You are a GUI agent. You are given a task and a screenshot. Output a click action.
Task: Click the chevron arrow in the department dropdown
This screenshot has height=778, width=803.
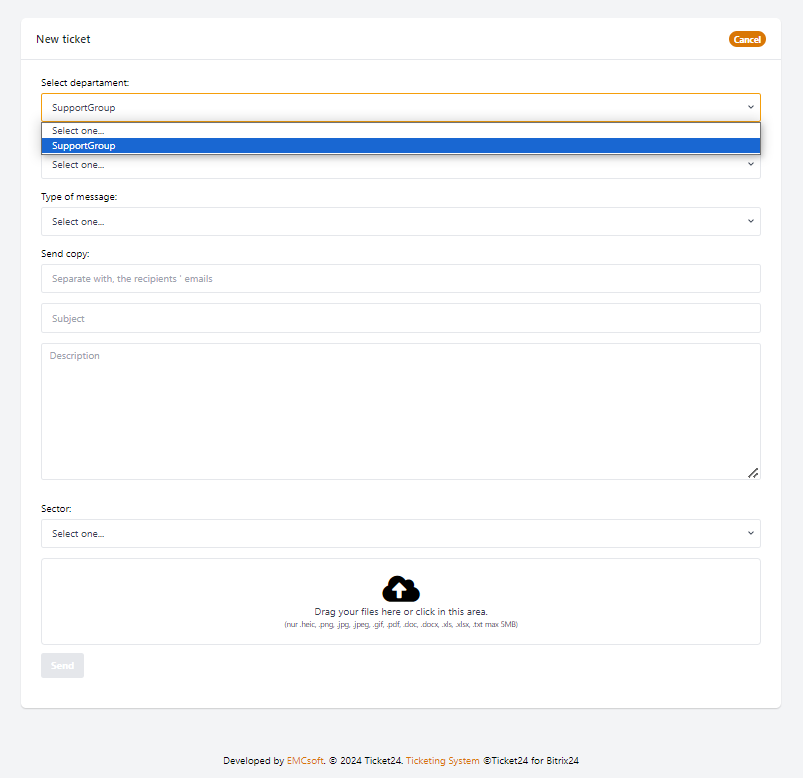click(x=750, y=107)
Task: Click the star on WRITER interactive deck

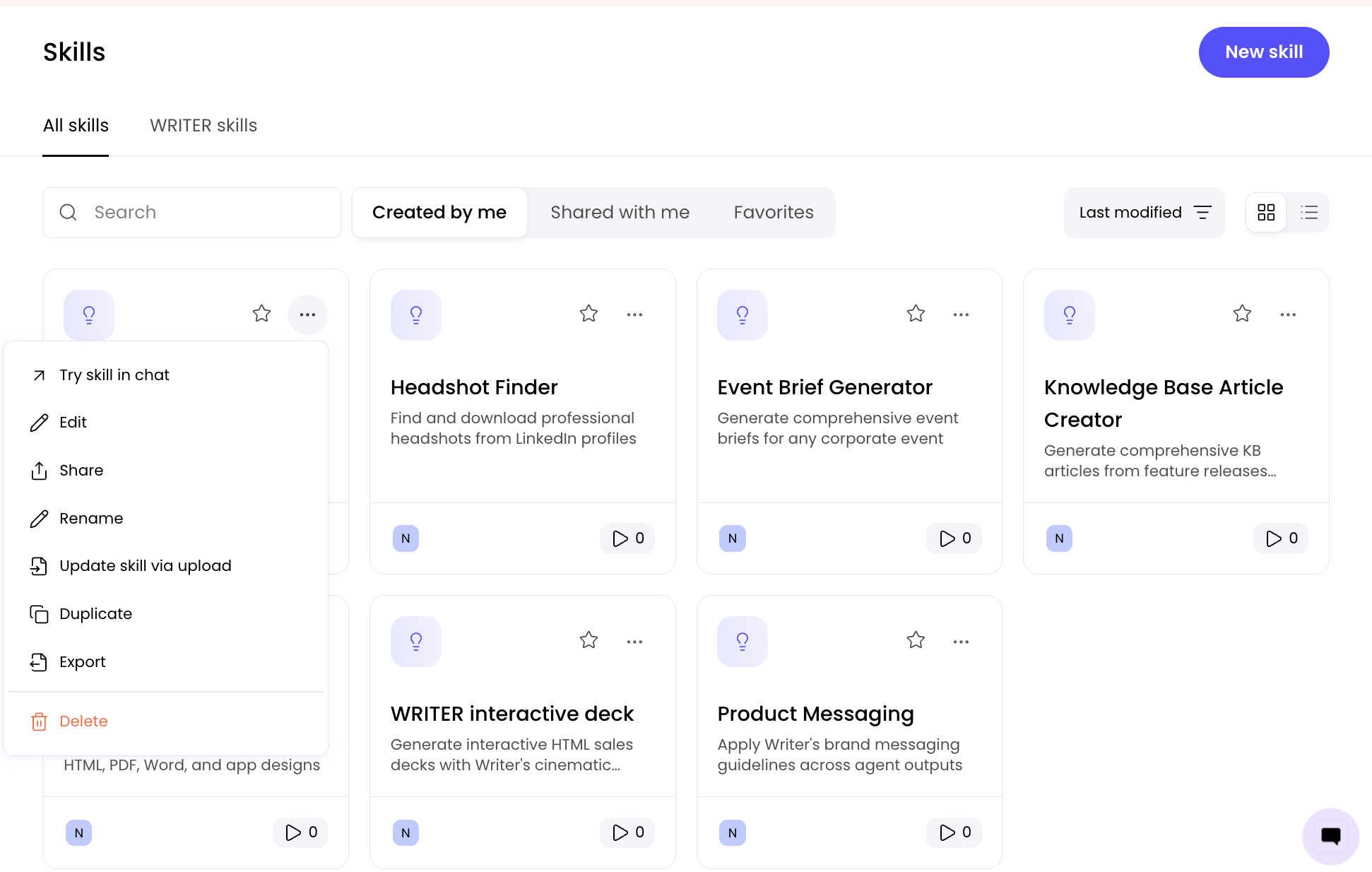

──────────

How to complete this task
The data above must be written out again without alteration, and the pictures in them must be excluded.

Reply
You are a GUI agent. You are given a task and a screenshot. Output a click action.
Task: Click the chevron arrow in the department dropdown
This screenshot has height=778, width=803.
click(x=750, y=107)
Task: Click the star on WRITER interactive deck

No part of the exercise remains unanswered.